Reproduce the entries that follow precisely, setting aside any images.
==== Given records
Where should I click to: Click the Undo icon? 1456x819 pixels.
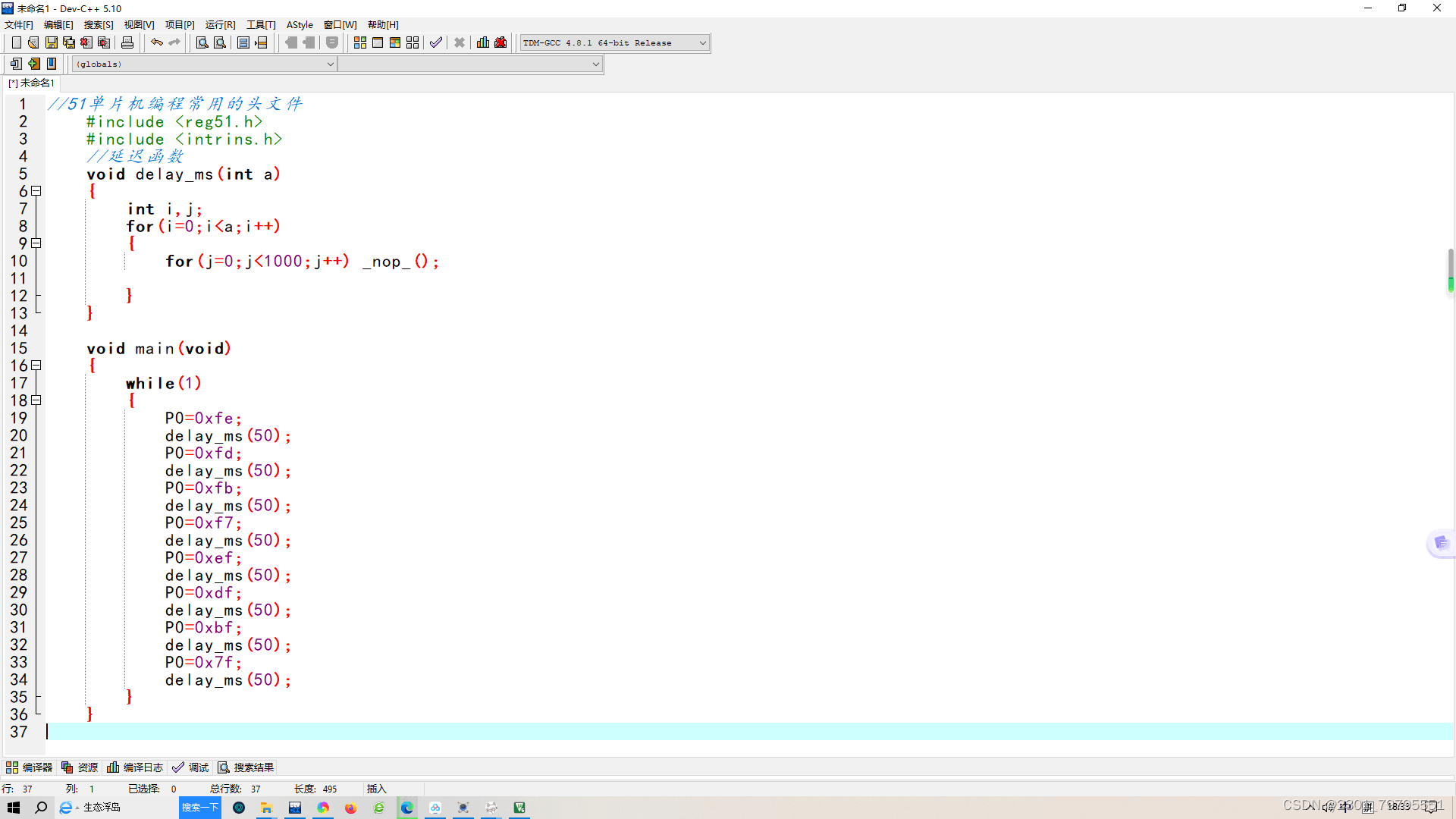(156, 42)
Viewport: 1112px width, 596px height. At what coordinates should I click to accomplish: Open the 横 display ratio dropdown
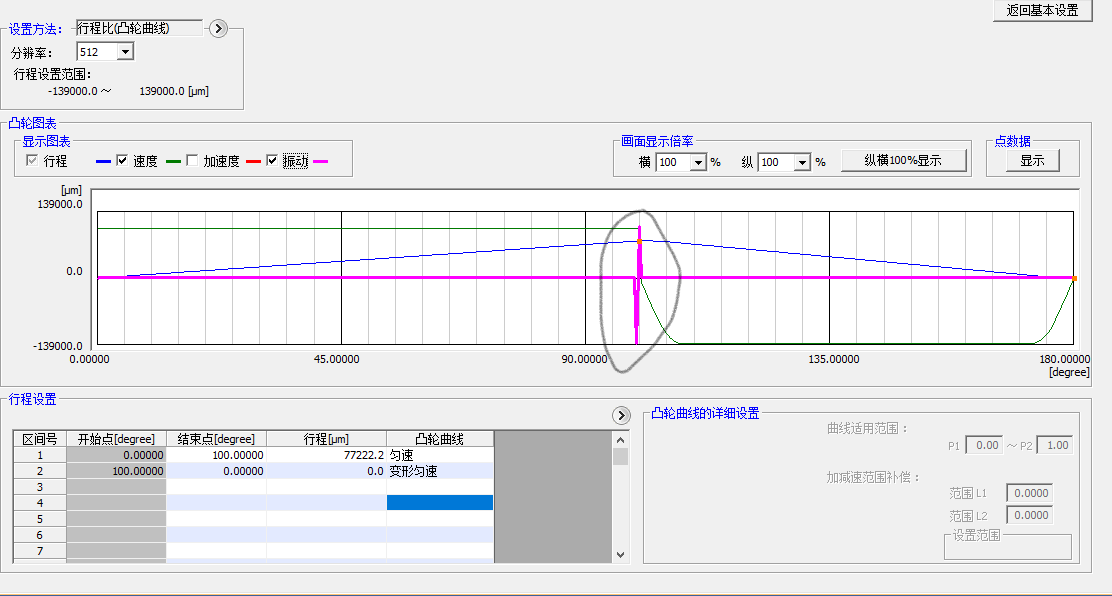coord(698,162)
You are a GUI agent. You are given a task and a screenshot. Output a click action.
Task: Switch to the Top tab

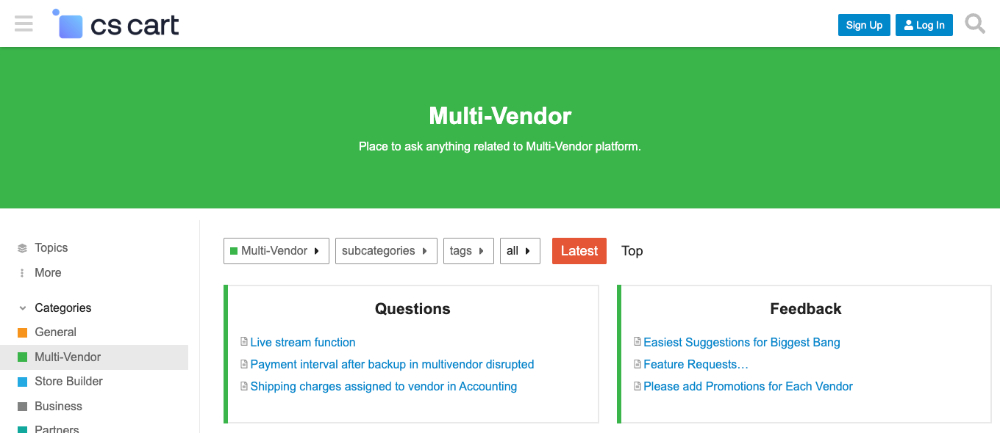point(632,251)
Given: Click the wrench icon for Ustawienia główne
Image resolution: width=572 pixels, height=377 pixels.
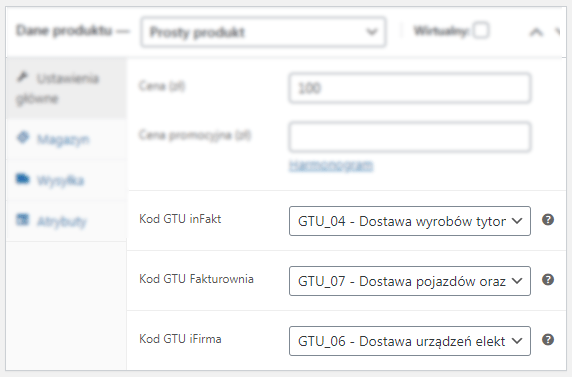Looking at the screenshot, I should pyautogui.click(x=23, y=77).
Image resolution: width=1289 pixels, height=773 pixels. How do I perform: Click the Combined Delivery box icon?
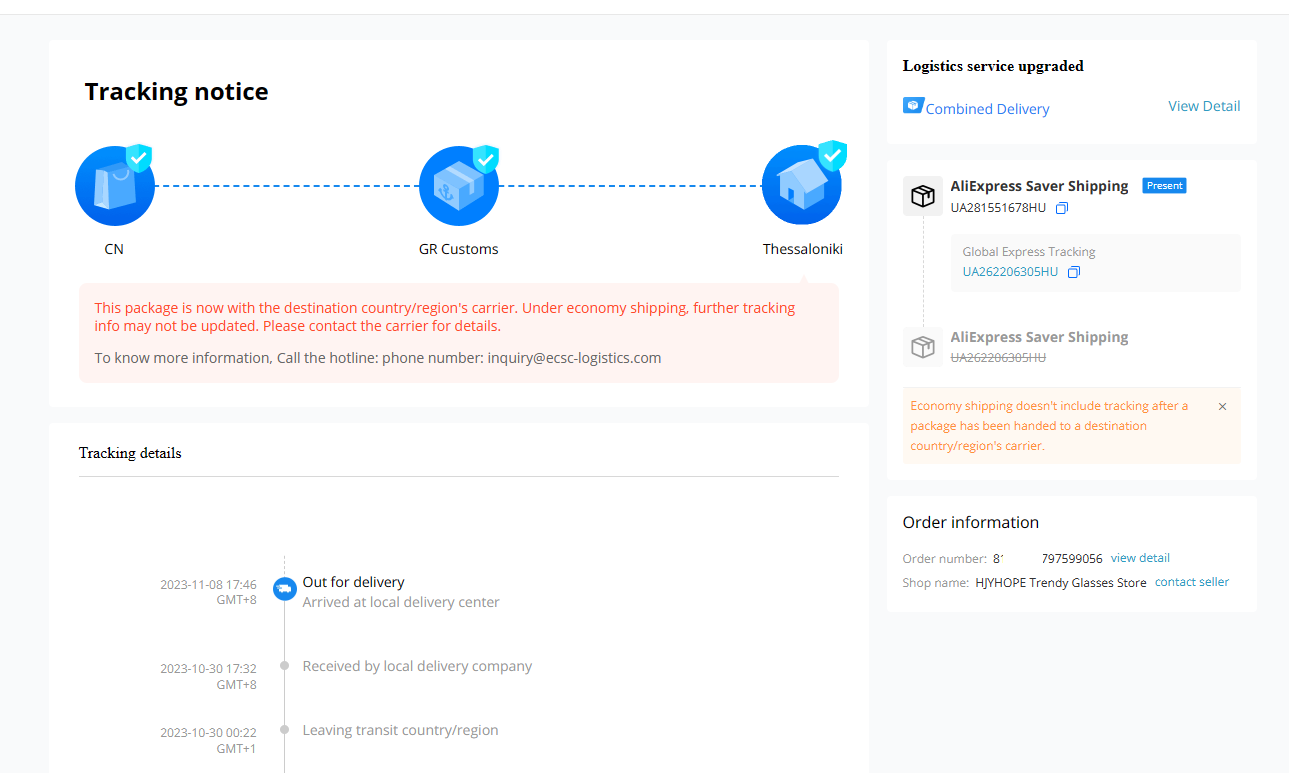[913, 105]
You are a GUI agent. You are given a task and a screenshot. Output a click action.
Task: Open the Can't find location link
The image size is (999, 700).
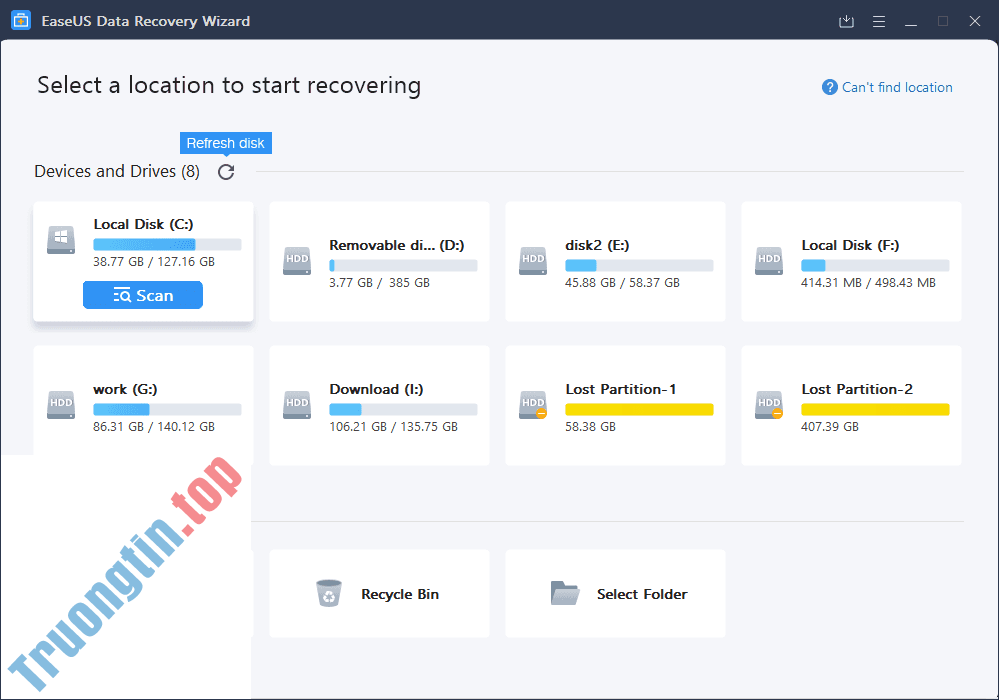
========
Answer section:
Where should I click to: Click the Undo icon? 1456x819 pixels.
(156, 42)
Viewport: 1112px width, 596px height. At what coordinates should I click to accomplish: Open the 横 display ratio dropdown
coord(698,162)
You are a GUI agent. You are given a task and a screenshot. Output a click action.
Task: Switch to the Top tab

point(632,251)
Given: Click the wrench icon for Ustawienia główne
Image resolution: width=572 pixels, height=377 pixels.
Looking at the screenshot, I should pyautogui.click(x=23, y=77).
Image resolution: width=1289 pixels, height=773 pixels. How do I perform: Click the Combined Delivery box icon?
[913, 105]
You are a GUI agent. You are given a task and a screenshot. Output a click action.
Task: Open the Can't find location link
The image size is (999, 700).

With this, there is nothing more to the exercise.